Leaked report reveals Pakistan-US 'understanding' on drones

According to the former intelligence chief, the systemic failures showed Pakistan was a "failing state".


Afp July 09, 2013
al-Qaeda leader Osama bin Laden evaded detection for nearly a decade. PHOTO: AFP/FILE

ISLAMABAD: Pakistan reached an understanding with the United States on drone strikes targeting militants and the attacks can be useful, said the leaked remarks of a former intelligence chief.

Pakistan publicly condemns US missile attacks on Taliban and al Qaeda operatives as a violation of its sovereignty, but the new revelations are the latest sign of double-dealing in private.

They come in findings of a Pakistani investigation into how al-Qaeda leader Osama bin Laden evaded detection for nearly a decade, which were published by the Al-Jazeera news network Monday.

Ahmed Shuja Pasha, who headed Pakistan's premier Inter-Services Intelligence (ISI) agency at the time of bin Laden's killing in 2011, told investigators that drone strikes had their uses.

"The DG (director general) said there were no written agreements. There was a political understanding," the report said.

The Americans had been asked to stop drone strikes because they caused civilian casualties, but "it was easier to say no to them in the beginning, but 'now it was more difficult' to do so," it quoted the former spymaster as saying.

"Admittedly the drone attacks had their utility, but they represented a breach of national sovereignty. They were legal according to American law but illegal according to international law," the report quoted the ISI chief as saying.

He also confirmed that Shamsi air base, in southwestern Pakistan, had been used for US drone strikes against people in the country.

Pakistan ordered US personnel to leave the base after botched US air strikes killed 24 Pakistani soldiers in November 2011.

His interviews also laid bare extraordinary levels of distrust between Pakistan and the United States, particularly in 2011 when relations plummeted over the US raid that killed bin Laden and a CIA contractor who shot dead two Pakistanis.

Pasha said US arrogance "knew no limits" and accused the Americans of waging "psychological warfare" over the whereabouts of Taliban leader Mullah Omar and bin Laden's successor Ayman al-Zawahiri.

He quoted a US intelligence officer as saying "you are so cheap... we can buy you with a visa," and said himself that systemic failures showed Pakistan was a "failing state".

The Pakistani report condemned the US raid as an "American act of war" and said the military should have responded much more quickly to a three-hour operation, 100 miles inside its territory.

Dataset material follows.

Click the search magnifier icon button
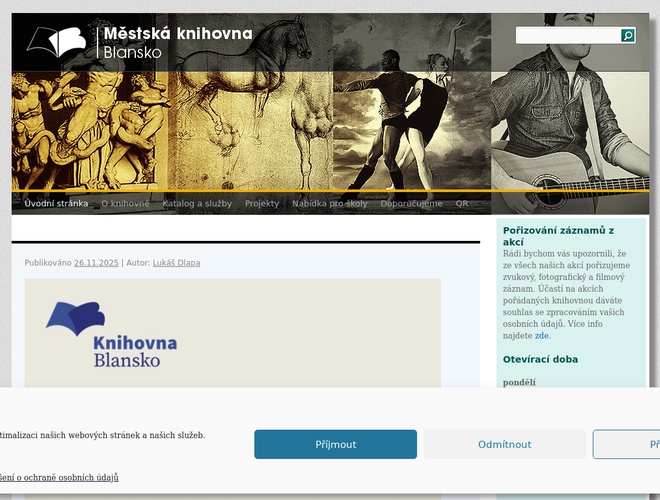 628,35
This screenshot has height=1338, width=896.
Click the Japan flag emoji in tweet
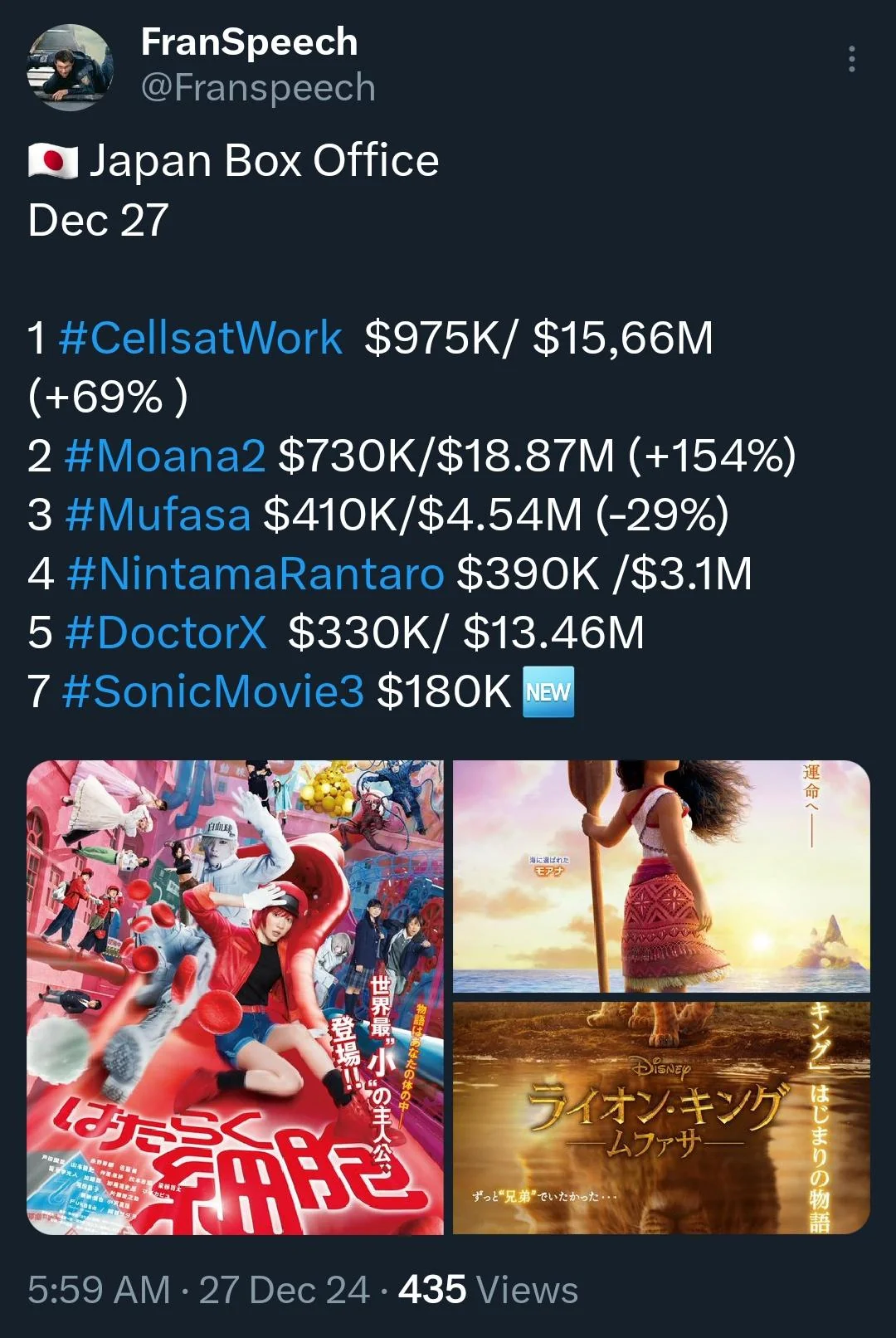(x=52, y=160)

It was Pakistan's "greatest humiliation" since East Pakistan seceded in 1971, it said.

COMMENTS (52)

Omer Khan | 7 years ago | Reply

I understand the problems that our Security Agencies are facing in curbing terrorism. Its very complex. Imagine for instance that you are head of ISI. You want to get rid of all the TTP commanders and associates to curb terrorism. You know that agencies like RAW and Mossad are involved. And you do not have the latest technologies (Drones). So what do you do? In this scenario one would allow US to continue operating drones and provide information on the where about of the wanted TTP leaders (via ISI field agents) as long as the US coordinate and inform every time the Drones enter Pakistani airspace. Due to the anti US sentiment, the Government and the Army / ISI have on various denied that they have secretly given a nod to the US to operate drones in the Pakistani airspace. Another reason for denying this is that they fear a backlash from TTP and other organisations known to be collaborating with the banned outfits. People would call this a double policy but I would say that to keep TTP on the back foot we require such policies. And if one lies to save thousands is better than one speaks the truth and have thousands killed. So in my opinion as long as drones are used for the TTP commanders they are good for Pakistan and if they are used for other purposes then the Army and the Government should and must protest.

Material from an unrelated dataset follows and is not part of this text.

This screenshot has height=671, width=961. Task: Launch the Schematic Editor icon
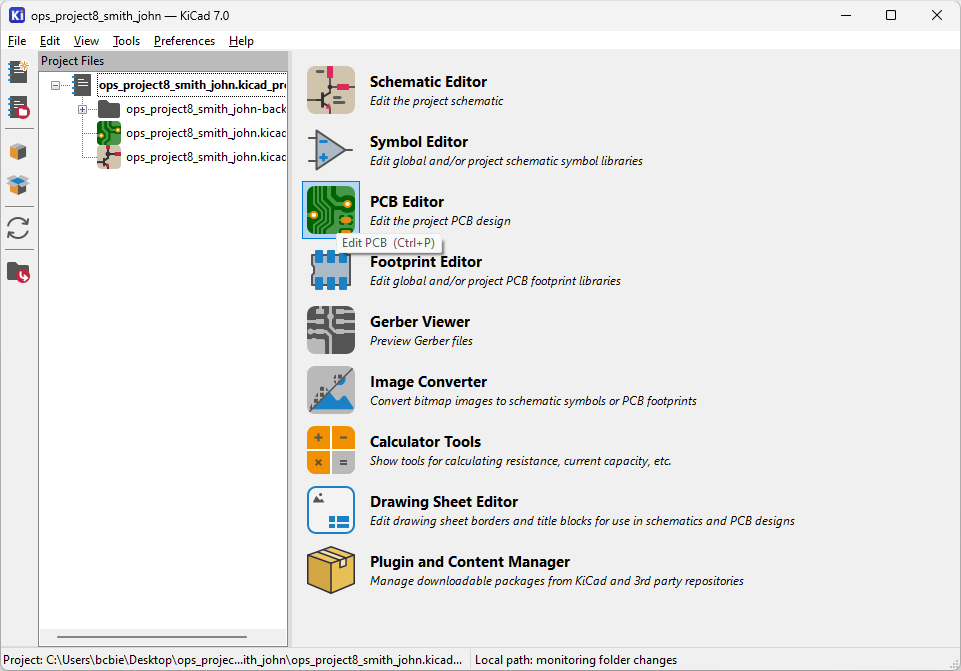tap(331, 91)
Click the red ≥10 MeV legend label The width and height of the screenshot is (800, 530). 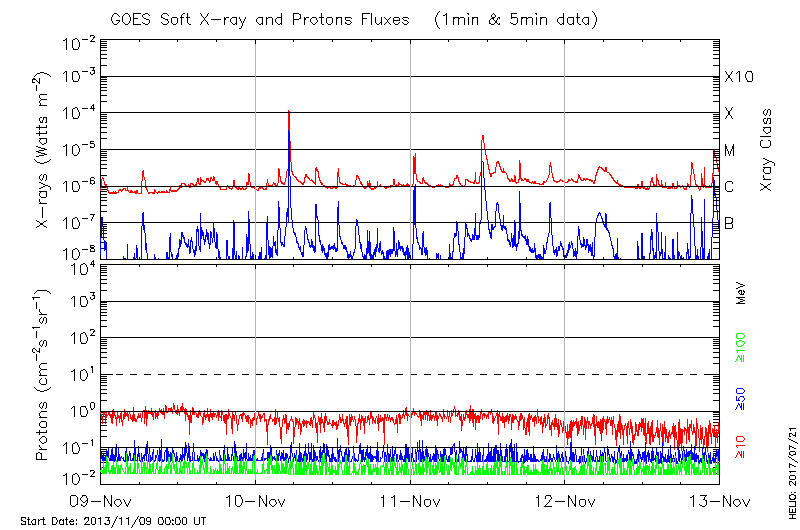point(741,449)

shah | 7 years ago | Reply

@ Liaqat

So army officers dont have the right to live in a good housing society????. It is really cheap to criticize them with the label of DHA. Now its a fact that army gets 18% of total budget, this means that all the work done with in this limit is great success.

This is a hard time for civilian govt to realize their duties and responsibility. Kindly improve your civil setup with good administration and discipline and come out of the inferiority complex of 'bloody civilians'

Improve your civil setup... its poor at the best !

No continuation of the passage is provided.